Other ORAL Surveillance subanalyses and tofacitinib real-world data reported
This was one of several analyses presented at ACR 2021 that compared adverse event risks for tofacitinib versus TNFi drugs. A separate analysis of claims data from patients with RA in two U.S. insurance databases plus Medicare found a statistically nonsignificant increased risk of adverse CV outcomes (MI or stroke) with tofacitinib, compared with TNFi users, among patients who met the same inclusion and exclusion criteria of the ORAL Surveillance trial but not in a “real-world evidence” cohort of more than 102,000 patients with RA in routine care from the databases.
Two additional ORAL Surveillance analyses presented at ACR 2021 gave details about risk factors for higher rates of malignancies and venous thromboembolic events found in patients taking tofacitinib with at least one CV risk factor. As would be expected, older age (≥65 vs. 50-64 years) and current or past smoking (vs. never smoking) were independent risk factors for higher malignancy rates across all treatment arms.
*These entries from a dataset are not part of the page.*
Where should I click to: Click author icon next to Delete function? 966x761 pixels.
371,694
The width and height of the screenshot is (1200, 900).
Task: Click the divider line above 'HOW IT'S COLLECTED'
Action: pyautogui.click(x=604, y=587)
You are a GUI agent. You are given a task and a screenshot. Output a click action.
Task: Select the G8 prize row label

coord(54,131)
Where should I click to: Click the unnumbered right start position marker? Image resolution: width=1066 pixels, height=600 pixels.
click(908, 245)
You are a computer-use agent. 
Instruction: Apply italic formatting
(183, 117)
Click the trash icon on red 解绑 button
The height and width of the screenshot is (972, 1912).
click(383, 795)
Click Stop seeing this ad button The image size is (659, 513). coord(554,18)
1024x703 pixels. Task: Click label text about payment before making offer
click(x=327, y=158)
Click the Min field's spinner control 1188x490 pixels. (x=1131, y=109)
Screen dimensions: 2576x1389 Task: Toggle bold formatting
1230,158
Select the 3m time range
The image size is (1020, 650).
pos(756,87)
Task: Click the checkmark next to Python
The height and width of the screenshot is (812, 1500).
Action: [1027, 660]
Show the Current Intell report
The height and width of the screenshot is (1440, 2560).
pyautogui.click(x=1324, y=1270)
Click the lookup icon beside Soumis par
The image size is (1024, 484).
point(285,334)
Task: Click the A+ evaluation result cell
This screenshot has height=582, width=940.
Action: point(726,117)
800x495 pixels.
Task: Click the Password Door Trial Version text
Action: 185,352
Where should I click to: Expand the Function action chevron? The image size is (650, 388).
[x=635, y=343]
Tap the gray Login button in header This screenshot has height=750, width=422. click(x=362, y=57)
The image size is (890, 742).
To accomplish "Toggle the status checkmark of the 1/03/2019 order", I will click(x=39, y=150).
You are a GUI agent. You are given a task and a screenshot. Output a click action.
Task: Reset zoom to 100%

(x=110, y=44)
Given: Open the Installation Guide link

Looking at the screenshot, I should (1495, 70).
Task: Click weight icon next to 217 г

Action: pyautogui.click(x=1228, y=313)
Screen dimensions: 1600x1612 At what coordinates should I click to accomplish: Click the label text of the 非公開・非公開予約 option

Pulmonary embolism events across treatment groups were independently associated with a history of venous thromboembolism, baseline use of oral contraceptives or hormone replacement therapy, baseline body mass index of at least 30 kg/m2, age 65 or older, and history of hypertension.
The ORAL Surveillance findings are worth considering when determining treatments for RA patients with CV risk factors, Dr. Charles-Schoeman said. “Tofacitinib remains an effective RA treatment,” she said. “The choice of specific RA treatment for any patient remains an individual decision between the patient and physician, which is decided based on a number of different factors. This new study provides additional information regarding both tofacitinib as well as traditional CV risk factors for discussion with the patient.”
The ORAL Surveillance results may give rheumatologists reason to rethink use of tofacitinib in some patients with CV risk, said Dr. Liao of Brigham and Women’s Hospital in Boston. “Currently, we have limited data and are still awaiting a report of the full trial results,” she said in an interview. “Based on the data available, I can think of a few patients in my clinic where I would reconsider use of these drugs, i.e., history of heart attack with stable angina, especially if there are other options.” However, she noted that many patients on tofacitinib have already failed on older treatments.
These data emphasize the importance of addressing CV risk with patients, said Brittany N. Weber, MD, PhD, a cardio-rheumatologist at Brigham and Women’s Hospital who works with Dr. Liao. “It is also an opportunity to discuss modification of risk factors and to discuss primary prevention therapies, such as statin therapy, where appropriate,” she added. “Based on the individual’s cardiovascular risk, there may be a role for further risk stratification to further understand an individual’s risk, which can also inform primary prevention cardiovascular therapies and help guide these discussions.” Risk stratification could include cardiac CT for calcium scoring or cardiac coronary CT angiography for determining atherosclerotic burden.
The study was sponsored by Pfizer. Dr. Charles-Schoeman disclosed relationships with AbbVie, Bristol-Myers Squibb, Gilead Sciences, Pfizer, and Regeneron-Sanofi. Dr. Liao and Dr. Weber have no relevant disclosures.